In his book, “Out-Executing the Competition,” seasoned executive Irv Rothman provides tips to corporate executives on how to dig in and “get their fingernails dirty.” I’ve taken the liberty of extending these for entrepreneurs, based on my own experience:

  • Showcase your creativity on the front lines. Team members and customers expect startup founders to be innovative. Stay in the game by allowing others to see your creativity in action outside your office. CEOs need to do more and observe less. Action is observation in full motion. Don’t be afraid to share your view and ask for help.
  • Keep the vision clear, but make it real. You need to show the team every day how your vision relates to their everyday tasks, with real examples that you can demonstrate. If a team member has a plan that is too ambitious and likely to set them up for failure, he or she needs your direct mentoring to dial it back. Check your ego at the door.
  • Build relationships through “hands-on” assistance. Encourage transparent interaction and make yourself approachable by actively assisting people in their own domain. Getting lonely at the top is your fault, not the responsibility of others. Nurturing relationships is one of the most important items of real work that you can do.
  • Balance the long-term with the short. Plans that are too long-range are cause for skepticism. Instead, set long-term business objectives and develop a framework for the trajectory your team needs to get there. A plan that extends out more than a year or two is not reliable. Strategy and the resultant plan must match up seamlessly.
  • Track the team’s achievement against your plan. Scrupulously manage by and measure against the plan you have built. If a team leader is falling behind plan, he had better come prepared with defensible remedies. On the flip side, if a member is ahead of plan, assess what’s working well, and make sure that can be sustained.
  • Practice regular and consistent reviews. Accountability is crucial. Update meetings must be on the calendar regularly. Be consistent when it comes to these meetings and what you hope to accomplish, and use a template so that all the participants know exactly what will be covered and can prepare accordingly.
  • Show that the buck stops with you. Retain absolute veto power, but try to use it sparingly if at all. Create a system of clear-cut rules about quorums, and trust your team. If you can’t make a meeting, decisions should still get made. For startups, cash control is critical, so that’s a hands-on function that should be the last to be delegated.

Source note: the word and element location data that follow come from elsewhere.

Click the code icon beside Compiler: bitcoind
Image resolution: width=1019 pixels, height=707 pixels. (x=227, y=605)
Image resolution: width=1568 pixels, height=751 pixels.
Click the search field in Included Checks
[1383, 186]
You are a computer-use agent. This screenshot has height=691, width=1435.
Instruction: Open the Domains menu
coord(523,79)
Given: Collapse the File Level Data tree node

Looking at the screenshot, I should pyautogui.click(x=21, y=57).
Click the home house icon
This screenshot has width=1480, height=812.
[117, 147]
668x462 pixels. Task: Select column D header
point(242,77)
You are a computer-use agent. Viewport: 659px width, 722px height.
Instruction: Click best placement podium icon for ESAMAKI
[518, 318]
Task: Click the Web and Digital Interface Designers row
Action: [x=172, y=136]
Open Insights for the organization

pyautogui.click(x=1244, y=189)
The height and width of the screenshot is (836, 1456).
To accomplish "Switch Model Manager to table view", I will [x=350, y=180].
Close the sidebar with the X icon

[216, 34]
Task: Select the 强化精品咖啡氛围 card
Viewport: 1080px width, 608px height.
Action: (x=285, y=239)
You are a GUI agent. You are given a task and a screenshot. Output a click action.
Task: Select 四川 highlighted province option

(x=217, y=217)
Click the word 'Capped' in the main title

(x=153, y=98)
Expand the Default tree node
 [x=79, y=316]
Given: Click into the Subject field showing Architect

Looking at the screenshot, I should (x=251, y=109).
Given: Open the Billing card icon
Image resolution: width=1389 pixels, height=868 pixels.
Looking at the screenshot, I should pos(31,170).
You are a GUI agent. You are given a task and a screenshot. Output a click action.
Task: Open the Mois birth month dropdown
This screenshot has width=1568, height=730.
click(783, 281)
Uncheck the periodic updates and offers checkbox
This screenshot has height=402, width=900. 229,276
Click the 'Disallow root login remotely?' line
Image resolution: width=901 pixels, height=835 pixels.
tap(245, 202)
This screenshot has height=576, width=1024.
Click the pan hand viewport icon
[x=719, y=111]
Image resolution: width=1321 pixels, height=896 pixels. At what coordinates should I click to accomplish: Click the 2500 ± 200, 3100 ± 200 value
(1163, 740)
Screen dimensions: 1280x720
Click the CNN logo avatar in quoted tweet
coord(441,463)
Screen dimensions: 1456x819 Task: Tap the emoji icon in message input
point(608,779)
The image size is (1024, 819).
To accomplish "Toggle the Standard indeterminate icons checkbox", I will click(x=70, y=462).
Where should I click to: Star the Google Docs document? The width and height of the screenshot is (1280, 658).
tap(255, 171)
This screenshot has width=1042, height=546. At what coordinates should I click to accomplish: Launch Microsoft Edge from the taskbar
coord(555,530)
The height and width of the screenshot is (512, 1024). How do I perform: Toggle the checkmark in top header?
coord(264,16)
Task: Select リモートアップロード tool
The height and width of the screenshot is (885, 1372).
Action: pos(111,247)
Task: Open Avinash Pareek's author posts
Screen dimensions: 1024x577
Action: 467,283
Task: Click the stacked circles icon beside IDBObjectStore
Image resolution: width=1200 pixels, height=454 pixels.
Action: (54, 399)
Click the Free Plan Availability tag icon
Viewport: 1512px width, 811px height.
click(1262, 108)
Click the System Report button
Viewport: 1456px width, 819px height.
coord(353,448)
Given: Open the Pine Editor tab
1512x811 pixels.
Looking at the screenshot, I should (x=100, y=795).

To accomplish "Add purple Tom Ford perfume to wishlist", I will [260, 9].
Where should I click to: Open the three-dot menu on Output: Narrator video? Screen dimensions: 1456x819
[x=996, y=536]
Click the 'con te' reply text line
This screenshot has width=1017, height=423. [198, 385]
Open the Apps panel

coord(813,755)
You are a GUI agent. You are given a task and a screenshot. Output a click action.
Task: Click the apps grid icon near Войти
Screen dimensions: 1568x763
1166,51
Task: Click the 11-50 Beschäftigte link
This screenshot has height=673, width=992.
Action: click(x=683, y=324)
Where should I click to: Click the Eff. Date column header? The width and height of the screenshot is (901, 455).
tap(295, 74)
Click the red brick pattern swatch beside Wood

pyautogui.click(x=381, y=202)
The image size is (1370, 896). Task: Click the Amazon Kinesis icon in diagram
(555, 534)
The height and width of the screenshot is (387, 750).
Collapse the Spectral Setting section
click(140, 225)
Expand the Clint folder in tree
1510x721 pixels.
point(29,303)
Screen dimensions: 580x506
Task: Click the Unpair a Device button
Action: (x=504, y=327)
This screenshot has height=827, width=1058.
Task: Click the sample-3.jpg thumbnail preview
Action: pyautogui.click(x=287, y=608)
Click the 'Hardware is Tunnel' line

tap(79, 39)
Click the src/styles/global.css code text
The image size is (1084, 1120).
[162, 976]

Effective entrepreneurs actually enjoy spending time actually doing work (such as selling to customers) rather than just supervising. Too many entrepreneurs are reluctant to start the sales process, preferring to tweak and refine the product. The fun part of supervising is not giving orders and instructions, but mentoring performance and training team members for the next level.

A while back on an ABC “Shark Tank” episode, I watched a young entrepreneur, who had started a new type of retail store, assert that he no longer had to spend time in the store, but was living the LA lifestyle while working to expand his business. The investor sharks attacked this move away from “getting his hands dirty,” and needless to say, he didn’t get the investment he expected.